**EXERCISE OBJECTIVE:** Using the data below, restate exactly every line from the one with "Click the Nov date label on time axis" up to and including the one with "The width and". No picture belongs in it.

Collected data
----------------------------------------

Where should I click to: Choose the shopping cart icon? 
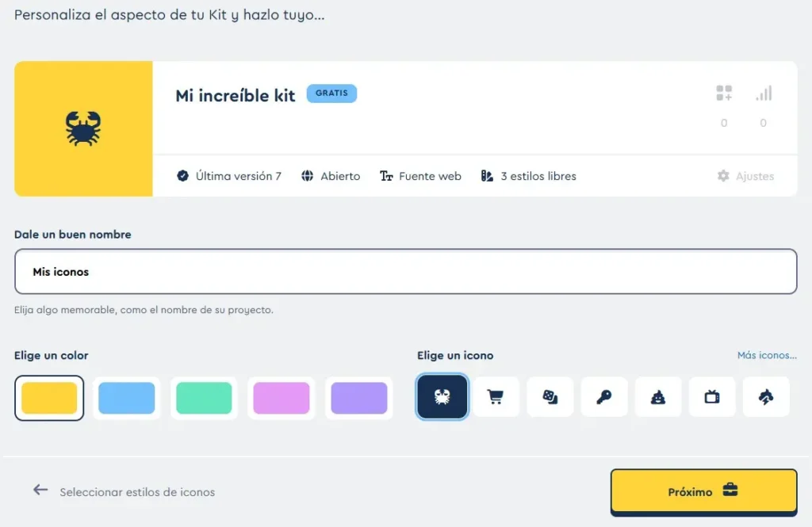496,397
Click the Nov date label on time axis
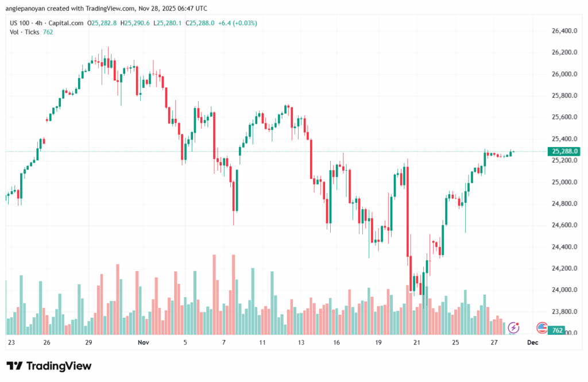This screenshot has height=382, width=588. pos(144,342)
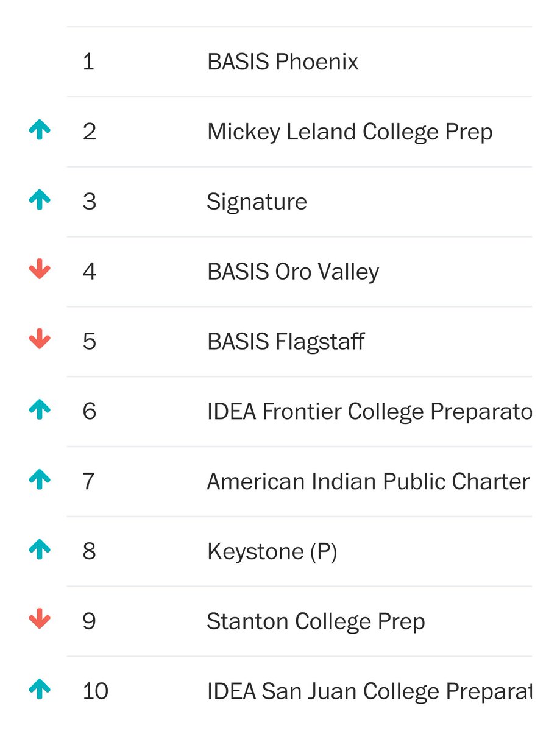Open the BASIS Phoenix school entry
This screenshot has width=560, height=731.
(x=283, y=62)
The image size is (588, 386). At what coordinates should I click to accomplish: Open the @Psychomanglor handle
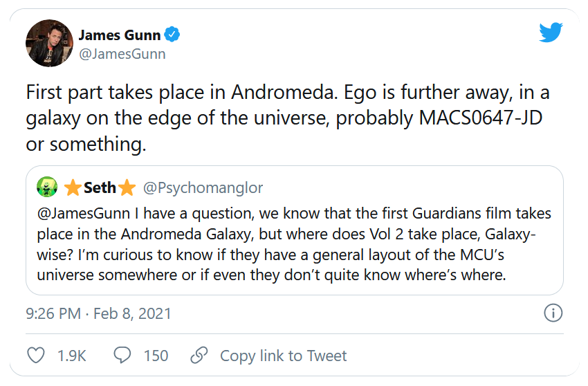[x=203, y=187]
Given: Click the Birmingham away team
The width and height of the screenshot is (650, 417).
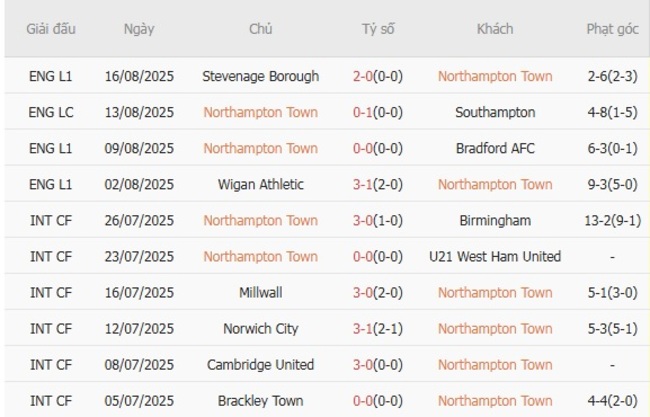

----------------------------------------

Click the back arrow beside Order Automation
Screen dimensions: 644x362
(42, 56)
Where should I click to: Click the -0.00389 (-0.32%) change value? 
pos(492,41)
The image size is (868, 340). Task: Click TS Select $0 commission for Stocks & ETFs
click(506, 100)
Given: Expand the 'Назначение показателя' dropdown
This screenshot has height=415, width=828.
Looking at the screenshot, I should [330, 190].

----------------------------------------

**SOLUTION TO THIS PROBLEM:**
Click the Nov date label on time axis
This screenshot has height=382, width=588. pos(144,342)
Open the BASIS Phoenix school entry
This screenshot has width=560, height=731.
(x=283, y=62)
The image size is (588, 386). At what coordinates should I click to accomplish: Open the @Psychomanglor handle
[x=203, y=187]
Given: Click the Birmingham away team
The width and height of the screenshot is (650, 417).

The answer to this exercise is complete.